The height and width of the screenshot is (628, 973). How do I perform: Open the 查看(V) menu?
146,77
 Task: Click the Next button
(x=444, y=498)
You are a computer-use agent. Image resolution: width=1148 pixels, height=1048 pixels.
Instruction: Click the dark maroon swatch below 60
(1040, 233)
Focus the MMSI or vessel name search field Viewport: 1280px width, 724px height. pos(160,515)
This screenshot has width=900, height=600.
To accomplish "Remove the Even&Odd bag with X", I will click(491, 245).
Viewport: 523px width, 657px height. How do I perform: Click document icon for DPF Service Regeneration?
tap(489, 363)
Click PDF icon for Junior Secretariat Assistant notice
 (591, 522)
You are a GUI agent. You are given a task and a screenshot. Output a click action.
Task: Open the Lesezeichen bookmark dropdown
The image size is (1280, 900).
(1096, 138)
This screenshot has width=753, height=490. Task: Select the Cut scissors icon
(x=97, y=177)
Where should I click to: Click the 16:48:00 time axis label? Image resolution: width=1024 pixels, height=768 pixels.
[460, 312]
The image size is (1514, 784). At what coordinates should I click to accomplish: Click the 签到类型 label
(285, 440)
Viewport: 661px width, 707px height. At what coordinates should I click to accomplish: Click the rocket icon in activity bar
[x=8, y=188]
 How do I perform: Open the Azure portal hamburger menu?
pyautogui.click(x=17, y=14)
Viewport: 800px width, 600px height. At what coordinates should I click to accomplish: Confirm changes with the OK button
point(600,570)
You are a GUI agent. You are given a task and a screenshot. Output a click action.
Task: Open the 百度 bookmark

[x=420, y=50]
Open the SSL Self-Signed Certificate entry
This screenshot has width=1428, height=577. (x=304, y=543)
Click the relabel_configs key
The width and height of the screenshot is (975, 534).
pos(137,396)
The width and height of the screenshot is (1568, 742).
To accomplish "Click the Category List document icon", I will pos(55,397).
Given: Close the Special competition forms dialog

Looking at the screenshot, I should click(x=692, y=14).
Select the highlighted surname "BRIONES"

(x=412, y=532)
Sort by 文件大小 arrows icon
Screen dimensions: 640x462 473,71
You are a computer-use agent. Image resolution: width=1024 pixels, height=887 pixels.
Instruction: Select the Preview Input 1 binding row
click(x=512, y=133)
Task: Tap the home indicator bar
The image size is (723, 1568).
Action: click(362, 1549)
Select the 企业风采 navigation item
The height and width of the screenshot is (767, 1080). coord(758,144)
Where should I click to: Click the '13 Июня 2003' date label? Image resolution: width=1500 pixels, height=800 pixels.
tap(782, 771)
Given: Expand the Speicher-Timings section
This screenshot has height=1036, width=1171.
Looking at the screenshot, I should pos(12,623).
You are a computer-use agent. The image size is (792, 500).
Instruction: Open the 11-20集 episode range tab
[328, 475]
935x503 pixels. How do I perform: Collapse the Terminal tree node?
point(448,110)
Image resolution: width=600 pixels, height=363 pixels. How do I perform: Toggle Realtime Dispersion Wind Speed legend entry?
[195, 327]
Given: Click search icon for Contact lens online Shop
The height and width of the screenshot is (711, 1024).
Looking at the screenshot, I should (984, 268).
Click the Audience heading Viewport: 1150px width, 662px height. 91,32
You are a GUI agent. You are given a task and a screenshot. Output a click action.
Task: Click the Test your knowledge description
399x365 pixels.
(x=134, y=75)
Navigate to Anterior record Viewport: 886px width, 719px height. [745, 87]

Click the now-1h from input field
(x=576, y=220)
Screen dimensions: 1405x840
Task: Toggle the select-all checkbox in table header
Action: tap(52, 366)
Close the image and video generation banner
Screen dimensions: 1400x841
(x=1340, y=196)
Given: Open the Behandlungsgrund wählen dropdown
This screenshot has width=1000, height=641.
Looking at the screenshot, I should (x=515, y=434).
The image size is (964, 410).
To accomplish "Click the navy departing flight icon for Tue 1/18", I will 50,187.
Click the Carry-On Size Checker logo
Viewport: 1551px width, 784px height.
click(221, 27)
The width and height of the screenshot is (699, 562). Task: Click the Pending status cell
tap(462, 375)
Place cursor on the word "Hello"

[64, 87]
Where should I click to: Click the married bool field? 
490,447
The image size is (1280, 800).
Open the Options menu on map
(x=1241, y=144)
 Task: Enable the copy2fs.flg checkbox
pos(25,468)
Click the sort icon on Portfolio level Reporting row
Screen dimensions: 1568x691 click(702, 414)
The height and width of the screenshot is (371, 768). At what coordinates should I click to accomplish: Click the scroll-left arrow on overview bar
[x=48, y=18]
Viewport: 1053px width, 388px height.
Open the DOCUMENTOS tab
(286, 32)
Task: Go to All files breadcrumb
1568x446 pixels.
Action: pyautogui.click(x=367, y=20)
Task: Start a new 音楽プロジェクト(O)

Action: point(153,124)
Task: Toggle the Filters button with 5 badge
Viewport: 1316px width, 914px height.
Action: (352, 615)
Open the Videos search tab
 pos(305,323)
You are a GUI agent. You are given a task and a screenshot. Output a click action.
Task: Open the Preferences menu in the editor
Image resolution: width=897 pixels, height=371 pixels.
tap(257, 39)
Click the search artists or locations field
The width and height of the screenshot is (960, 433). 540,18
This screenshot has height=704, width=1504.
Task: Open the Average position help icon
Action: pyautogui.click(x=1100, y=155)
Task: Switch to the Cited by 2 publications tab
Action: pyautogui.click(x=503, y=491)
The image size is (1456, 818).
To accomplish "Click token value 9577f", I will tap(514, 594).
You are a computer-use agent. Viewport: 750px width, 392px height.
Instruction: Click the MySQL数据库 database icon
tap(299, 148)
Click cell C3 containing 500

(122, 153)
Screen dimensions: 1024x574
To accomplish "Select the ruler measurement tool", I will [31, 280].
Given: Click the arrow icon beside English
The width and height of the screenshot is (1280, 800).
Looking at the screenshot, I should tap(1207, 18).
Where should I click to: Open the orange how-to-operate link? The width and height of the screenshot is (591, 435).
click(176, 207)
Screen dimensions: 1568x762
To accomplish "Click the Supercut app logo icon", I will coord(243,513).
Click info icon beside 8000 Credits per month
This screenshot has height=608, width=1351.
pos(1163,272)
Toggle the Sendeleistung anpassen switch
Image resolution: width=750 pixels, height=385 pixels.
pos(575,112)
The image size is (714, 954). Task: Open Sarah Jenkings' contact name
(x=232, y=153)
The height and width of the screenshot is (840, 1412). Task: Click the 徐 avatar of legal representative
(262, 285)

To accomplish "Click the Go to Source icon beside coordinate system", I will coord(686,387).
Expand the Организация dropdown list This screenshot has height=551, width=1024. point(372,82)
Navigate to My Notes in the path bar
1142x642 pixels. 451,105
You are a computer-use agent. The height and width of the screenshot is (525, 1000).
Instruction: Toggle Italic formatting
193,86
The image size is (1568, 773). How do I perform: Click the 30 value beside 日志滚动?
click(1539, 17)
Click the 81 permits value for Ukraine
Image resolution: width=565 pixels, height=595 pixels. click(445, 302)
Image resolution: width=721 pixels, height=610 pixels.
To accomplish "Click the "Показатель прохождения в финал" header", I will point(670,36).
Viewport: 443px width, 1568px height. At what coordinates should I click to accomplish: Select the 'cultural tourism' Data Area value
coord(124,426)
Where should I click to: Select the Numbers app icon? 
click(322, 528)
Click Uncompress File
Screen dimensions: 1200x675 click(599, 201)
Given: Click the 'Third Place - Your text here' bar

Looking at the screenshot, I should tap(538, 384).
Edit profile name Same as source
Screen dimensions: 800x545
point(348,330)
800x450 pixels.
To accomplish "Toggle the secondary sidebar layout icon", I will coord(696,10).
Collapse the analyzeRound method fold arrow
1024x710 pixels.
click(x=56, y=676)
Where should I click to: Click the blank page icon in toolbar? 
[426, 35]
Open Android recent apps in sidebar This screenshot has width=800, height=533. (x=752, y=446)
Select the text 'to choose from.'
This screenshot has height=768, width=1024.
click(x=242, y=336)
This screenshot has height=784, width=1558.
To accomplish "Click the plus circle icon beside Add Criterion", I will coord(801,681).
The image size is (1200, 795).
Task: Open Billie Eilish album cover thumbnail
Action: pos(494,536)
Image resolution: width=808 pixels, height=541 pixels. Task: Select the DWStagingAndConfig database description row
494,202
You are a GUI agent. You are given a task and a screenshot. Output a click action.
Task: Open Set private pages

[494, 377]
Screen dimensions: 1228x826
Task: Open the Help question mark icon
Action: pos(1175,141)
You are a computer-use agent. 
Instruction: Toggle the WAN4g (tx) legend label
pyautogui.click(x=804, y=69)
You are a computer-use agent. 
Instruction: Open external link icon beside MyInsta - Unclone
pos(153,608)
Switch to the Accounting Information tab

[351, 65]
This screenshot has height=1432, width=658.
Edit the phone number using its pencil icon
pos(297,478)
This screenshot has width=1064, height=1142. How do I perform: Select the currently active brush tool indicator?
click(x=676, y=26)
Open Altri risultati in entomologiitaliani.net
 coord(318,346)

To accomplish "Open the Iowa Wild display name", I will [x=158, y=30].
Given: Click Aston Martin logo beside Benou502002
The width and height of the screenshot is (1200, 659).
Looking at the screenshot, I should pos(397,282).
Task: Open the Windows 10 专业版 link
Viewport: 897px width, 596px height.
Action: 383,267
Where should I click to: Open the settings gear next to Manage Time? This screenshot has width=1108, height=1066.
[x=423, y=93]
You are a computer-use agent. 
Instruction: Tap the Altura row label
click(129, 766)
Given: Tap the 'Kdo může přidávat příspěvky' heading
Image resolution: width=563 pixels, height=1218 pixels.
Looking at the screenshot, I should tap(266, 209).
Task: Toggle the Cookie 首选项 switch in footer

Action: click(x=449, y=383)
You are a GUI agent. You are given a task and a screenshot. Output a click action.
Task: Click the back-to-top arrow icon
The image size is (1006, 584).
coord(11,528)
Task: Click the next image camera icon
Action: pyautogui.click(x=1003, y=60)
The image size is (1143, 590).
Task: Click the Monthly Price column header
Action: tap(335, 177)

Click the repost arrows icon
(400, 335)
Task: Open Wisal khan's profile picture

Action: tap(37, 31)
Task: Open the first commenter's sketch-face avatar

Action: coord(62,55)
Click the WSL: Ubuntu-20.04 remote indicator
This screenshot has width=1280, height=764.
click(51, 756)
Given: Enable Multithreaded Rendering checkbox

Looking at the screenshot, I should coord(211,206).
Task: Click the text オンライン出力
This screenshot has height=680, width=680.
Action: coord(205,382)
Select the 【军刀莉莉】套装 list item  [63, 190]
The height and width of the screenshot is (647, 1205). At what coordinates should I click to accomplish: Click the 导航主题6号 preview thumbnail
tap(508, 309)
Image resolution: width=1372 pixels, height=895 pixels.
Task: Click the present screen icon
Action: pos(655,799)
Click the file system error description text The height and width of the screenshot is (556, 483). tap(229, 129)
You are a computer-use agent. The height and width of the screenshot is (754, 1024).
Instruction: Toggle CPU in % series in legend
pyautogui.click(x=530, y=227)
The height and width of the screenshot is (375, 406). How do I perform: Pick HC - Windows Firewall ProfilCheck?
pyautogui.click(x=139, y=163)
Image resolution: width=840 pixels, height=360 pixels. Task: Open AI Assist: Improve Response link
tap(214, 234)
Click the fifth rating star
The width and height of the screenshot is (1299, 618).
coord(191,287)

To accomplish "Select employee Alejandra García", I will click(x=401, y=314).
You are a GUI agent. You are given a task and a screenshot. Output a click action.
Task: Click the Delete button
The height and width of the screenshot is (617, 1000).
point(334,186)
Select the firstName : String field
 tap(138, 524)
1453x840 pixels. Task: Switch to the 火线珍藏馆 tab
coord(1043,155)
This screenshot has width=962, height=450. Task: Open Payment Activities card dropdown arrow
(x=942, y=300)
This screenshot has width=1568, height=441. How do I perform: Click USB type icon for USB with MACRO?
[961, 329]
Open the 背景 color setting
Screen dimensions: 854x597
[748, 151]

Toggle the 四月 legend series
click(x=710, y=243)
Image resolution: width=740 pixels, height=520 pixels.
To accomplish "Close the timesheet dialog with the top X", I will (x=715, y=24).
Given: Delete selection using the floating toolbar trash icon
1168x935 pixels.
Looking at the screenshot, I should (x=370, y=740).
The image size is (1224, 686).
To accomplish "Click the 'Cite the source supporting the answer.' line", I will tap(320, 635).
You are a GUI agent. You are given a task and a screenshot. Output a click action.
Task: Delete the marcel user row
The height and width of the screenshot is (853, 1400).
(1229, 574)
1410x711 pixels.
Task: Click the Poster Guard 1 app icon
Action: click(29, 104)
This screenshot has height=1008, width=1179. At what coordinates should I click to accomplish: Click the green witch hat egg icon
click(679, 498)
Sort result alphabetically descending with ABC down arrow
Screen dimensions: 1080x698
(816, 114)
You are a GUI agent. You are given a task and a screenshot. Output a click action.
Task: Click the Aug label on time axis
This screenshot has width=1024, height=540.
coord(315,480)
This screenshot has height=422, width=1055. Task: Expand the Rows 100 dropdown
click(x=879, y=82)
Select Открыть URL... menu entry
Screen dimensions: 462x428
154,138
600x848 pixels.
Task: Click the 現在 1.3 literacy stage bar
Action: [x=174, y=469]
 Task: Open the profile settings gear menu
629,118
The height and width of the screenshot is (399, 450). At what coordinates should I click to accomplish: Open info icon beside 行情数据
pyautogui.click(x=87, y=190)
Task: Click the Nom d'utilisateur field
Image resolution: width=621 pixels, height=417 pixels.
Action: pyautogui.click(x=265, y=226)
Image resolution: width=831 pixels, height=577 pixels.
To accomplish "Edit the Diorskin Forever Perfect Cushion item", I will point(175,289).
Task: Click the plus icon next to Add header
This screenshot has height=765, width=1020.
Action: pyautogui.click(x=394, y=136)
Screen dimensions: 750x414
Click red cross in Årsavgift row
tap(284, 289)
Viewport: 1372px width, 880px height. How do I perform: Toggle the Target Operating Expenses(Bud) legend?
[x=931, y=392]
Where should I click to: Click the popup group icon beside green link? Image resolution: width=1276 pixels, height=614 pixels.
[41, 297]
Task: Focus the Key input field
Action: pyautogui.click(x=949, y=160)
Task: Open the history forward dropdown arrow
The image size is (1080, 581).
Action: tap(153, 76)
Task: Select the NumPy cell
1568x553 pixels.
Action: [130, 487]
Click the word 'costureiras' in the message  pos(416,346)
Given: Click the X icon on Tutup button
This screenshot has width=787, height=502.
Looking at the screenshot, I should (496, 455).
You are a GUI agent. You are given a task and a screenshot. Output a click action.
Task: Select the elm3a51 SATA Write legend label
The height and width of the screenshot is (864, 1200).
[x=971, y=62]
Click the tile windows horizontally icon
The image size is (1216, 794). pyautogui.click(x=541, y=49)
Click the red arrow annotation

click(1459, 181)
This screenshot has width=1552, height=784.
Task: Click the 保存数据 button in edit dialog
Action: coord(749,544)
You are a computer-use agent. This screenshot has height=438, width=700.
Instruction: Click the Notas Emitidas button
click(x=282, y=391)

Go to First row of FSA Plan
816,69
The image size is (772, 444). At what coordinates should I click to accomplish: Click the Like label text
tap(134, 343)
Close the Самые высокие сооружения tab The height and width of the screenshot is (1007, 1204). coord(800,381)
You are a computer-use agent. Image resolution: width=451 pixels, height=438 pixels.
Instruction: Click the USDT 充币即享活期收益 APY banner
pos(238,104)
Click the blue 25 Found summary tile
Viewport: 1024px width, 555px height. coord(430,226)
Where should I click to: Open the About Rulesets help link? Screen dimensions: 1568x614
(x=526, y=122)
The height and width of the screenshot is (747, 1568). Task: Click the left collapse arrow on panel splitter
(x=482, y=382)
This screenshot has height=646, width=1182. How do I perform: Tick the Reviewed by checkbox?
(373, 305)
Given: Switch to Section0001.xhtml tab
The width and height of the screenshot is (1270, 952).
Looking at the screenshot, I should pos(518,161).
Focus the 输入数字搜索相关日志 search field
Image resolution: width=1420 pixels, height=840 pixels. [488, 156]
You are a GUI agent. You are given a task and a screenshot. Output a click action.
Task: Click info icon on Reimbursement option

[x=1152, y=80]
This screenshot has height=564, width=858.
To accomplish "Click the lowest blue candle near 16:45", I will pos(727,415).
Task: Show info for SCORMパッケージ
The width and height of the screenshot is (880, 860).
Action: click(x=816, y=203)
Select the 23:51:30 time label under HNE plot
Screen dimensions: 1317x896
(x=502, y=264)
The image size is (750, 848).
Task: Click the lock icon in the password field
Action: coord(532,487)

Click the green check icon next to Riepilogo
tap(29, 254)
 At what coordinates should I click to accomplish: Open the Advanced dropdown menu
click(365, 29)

- - - - - - -

* **What you should do**
Lines from the entries that contain the string "Delete" are what must be copied.

* **Worked solution**
Task: Click the Delete button
Given: Delete selection using the floating toolbar trash icon
Task: Delete the marcel user row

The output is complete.